TPtara quien no sabe desconectar, el mes de agosto se convierte en un infierno. Si quiere hacer una reforma en su casa, todo cierra hasta septiembre, y cualquier compra o encargo tiene que ser por catálogo. Queda el recurso de no coger vacaciones y seguir enfrascado en el trabajo, o hacer lo contrario, o sea, enfrascarse en las vacaciones como si fueran trabajo.

El caso es ocupar el tiempo de algún modo, hasta que la vuelta a la rutina coloque todo en su sitio. Las personas que no saben disfrutar del tiempo libre se levantan con la angustia de llenar las horas hasta la noche, en lugar de dejarse arrastrar por la pereza gozosa de las mañanas de agosto. Nada de desayunar sin prisas en la terraza porque siempre existe un quehacer aplazado: libros, música, películas, series o visitas, con lo que los días se programan como una maratón imposible: cena con los vecinos, comida con los cuñados y Juego de Tronos hasta las seis de la mañana, no sea que nos quede alguna temporada sin ver y fastidiemos el verano. Si salen fuera, la playa no es el escenario perfecto para jugar con los niños, sino un sitio horrible donde los periódicos no pueden desplegarse y los aparatos electrónicos se llenan de arena. Y de los pueblos de interior mejor nos olvidamos. Cómo pueden llamarse remansos de paz, sin wifi, sin mil canales de televisión y sobre todo, sin cobertura. Les queda viajar por el mundo para conocer otros países, eso sí, con horarios extenuantes.

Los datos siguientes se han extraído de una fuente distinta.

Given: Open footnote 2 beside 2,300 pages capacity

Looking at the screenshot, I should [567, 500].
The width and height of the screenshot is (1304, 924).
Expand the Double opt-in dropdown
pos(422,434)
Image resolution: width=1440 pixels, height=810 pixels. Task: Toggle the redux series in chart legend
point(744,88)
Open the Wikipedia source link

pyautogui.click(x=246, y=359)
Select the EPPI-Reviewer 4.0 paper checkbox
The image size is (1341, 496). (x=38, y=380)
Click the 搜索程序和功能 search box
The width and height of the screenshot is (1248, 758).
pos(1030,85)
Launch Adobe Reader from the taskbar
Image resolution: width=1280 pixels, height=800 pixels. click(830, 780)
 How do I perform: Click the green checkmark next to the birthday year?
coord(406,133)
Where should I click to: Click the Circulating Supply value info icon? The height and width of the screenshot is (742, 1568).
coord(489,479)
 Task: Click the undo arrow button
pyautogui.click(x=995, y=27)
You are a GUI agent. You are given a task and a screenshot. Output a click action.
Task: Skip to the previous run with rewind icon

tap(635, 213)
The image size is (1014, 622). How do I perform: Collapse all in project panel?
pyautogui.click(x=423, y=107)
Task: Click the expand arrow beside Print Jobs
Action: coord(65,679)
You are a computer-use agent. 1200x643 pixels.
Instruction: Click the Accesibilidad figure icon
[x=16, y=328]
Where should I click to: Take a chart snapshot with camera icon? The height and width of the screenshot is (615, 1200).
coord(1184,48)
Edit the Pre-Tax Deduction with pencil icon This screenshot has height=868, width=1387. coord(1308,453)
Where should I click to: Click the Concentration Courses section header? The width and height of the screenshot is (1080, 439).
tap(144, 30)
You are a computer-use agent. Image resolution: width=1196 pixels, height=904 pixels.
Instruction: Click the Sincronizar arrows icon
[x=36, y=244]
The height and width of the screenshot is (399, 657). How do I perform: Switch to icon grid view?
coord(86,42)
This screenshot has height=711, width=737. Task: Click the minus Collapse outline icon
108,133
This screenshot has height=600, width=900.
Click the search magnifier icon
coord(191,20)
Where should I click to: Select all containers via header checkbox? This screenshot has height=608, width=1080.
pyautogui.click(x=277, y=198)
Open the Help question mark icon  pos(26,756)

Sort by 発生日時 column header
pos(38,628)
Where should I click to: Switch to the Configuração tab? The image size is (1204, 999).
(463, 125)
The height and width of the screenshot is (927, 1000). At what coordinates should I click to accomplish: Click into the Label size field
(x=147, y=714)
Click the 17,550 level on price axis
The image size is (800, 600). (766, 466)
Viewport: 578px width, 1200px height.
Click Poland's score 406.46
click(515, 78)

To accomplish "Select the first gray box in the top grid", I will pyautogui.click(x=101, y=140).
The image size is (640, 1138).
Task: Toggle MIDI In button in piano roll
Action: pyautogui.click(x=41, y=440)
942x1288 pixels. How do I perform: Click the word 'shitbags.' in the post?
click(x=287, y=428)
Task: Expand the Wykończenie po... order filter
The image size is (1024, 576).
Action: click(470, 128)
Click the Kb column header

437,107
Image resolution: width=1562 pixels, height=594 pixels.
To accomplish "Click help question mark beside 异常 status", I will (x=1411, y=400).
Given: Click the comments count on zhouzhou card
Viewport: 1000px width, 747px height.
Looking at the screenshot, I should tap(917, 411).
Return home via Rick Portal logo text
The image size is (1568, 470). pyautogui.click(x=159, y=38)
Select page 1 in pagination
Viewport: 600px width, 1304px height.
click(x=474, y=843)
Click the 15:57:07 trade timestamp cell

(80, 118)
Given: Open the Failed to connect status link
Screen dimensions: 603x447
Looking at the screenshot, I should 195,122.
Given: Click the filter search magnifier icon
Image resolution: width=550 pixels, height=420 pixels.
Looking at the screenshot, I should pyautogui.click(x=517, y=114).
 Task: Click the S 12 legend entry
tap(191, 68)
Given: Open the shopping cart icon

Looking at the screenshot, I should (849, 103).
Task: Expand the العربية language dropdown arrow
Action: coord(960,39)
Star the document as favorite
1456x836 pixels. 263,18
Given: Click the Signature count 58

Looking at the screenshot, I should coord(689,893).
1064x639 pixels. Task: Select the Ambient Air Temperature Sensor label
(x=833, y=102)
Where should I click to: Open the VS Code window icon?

Ahí sí pueden notar la satisfacción del trabajo bien hecho, de aprovechar estos días para llenarlos en lugar de para vaciarse de inutilidades. Cuando vuelvan aún podrán ver otra serie u ordenar el trastero. La pereza y la dulce quietud las dejan para los demás, salvo para sus familias, pobres. Son esos niños que sueñan con castillos de arena y esas parejas que van dejando de soñar con que el tiempo que nunca tienen lo ponga todo en su sitio.